■ Défi A ■
Extrayez sans rien changer les entrées situées entre la ligne qui contient "How do I perform: Click" et celle qui contient "Looking at the screenshot, I should click(x=342, y=130).", ces deux lignes comprises.

■ Extrait du texte ■
----------------------------------------

Les Forces japonaises d’autodéfense : L’armée qui n’est pas autorisée à agir
L’article 9 de la Constitution japonaise de 1947 – rédigée par les autorités d’occupation américaines – interdit explicitement au Japon d’avoir une armée. Les Américains ont regretté cette clause trois ans plus tard et ont créé la Réserve de police nationale et l’Agence nationale de sécurité (National Safety Agency), précurseurs des Forces japonaises d’autodéfense (FJA) et du ministère de la Défense. Pendant la guerre froide, la protection américaine a aidé le Japon, mais les États-Unis ont maintenu une pression constante pour que le Japon augmente sa contribution à la défense. Bien que l’opposition politique se soit fermement opposée à toute modification de l’article 9 ou à toute augmentation des capacités des FJA, le Parti libéral-démocrate (PLD) dominant a progressivement adopté des modifications. L’une des plus importantes a eu lieu en 2015 lorsque le Japon a élargi sa définition de la légitime défense pour inclure d’autres pays : « lorsque le Japon subit une attaque armée ou lorsqu’un pays étranger qui entretient une relation étroite avec le Japon subit une attaque armée qui menace par conséquent la survie du Japon et constitue un danger évident […] ».
Les FJA ont déjà été impliquées dans diverses activités à l’étranger sans toutefois combattre. Le Japon a contribué à un certain nombre d’opérations de maintien de la paix des Nations unies. À la suite des attaques du 11 septembre aux États-Unis, les unités maritimes des FJA se sont déployées dans l’océan Indien de 2001 à 2010, et des patrouilles de lutte contre la piraterie se poursuivent dans l’océan Indien. En 2004, le gouvernement Koizumi a envoyé en Irak, à la demande des États-Unis, le « Groupe japonais de reconstruction et de soutien à l’Irak », un bataillon de troupes non combattantes qui a opéré pendant cinq ans.

----------------------------------------

■ Entrées du corpus ■
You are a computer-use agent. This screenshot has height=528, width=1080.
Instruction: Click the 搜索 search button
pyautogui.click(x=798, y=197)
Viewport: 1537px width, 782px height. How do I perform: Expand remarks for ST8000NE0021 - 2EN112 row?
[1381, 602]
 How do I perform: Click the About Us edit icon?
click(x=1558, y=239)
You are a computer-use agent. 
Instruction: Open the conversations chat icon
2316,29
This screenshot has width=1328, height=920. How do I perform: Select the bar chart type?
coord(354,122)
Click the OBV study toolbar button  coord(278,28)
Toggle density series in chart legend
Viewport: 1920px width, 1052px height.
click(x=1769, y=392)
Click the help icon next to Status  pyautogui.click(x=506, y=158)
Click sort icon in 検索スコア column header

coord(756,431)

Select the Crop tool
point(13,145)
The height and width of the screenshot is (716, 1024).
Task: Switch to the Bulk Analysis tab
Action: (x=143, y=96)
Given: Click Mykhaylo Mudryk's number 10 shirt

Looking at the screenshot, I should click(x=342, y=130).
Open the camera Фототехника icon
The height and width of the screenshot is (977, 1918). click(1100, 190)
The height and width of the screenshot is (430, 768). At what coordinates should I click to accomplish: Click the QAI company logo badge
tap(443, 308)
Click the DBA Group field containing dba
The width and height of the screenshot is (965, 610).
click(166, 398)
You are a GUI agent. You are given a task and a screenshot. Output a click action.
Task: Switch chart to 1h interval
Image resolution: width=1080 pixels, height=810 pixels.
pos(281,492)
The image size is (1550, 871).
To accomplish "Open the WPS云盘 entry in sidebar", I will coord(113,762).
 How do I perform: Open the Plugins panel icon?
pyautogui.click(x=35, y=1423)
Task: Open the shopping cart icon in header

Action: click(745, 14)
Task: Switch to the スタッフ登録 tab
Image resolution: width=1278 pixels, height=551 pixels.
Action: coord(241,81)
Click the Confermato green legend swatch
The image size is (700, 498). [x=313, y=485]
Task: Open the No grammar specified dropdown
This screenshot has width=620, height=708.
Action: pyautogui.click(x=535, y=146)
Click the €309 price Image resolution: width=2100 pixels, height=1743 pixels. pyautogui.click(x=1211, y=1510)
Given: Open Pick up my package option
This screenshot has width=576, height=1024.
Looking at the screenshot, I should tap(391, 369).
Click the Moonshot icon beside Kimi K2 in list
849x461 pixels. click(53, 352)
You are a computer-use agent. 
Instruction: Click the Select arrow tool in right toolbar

----------------------------------------

■ Défi B ■
Dans l'extrait sur les Forces japonaises d'autodéfense, réécrivez sous forme de liste le paragraphe qui commence par « Les FJA ont déjà été impliquées » en conservant ses faits principaux.

■ Solution rédigée A ■
 How do I perform: Click the About Us edit icon?
click(x=1558, y=239)
You are a computer-use agent. 
Instruction: Open the conversations chat icon
2316,29
This screenshot has width=1328, height=920. How do I perform: Select the bar chart type?
coord(354,122)
Click the OBV study toolbar button  coord(278,28)
Toggle density series in chart legend
Viewport: 1920px width, 1052px height.
click(x=1769, y=392)
Click the help icon next to Status  pyautogui.click(x=506, y=158)
Click sort icon in 検索スコア column header

coord(756,431)

Select the Crop tool
point(13,145)
The height and width of the screenshot is (716, 1024).
Task: Switch to the Bulk Analysis tab
Action: (x=143, y=96)
Given: Click Mykhaylo Mudryk's number 10 shirt

Looking at the screenshot, I should click(x=342, y=130).

■ Solution rédigée B ■
- Les FJA ont mené diverses activités à l'étranger, sans jamais combattre.
- Le Japon a pris part à plusieurs opérations de maintien de la paix des Nations unies.
- Après les attaques du 11 septembre, les unités maritimes des FJA ont été déployées dans l'océan Indien de 2001 à 2010. Des patrouilles contre la piraterie s'y poursuivent.
- En 2004, le gouvernement Koizumi a envoyé en Irak un bataillon non combattant à la demande des États-Unis. Ce « Groupe japonais de reconstruction et de soutien à l'Irak » y a opéré pendant cinq ans.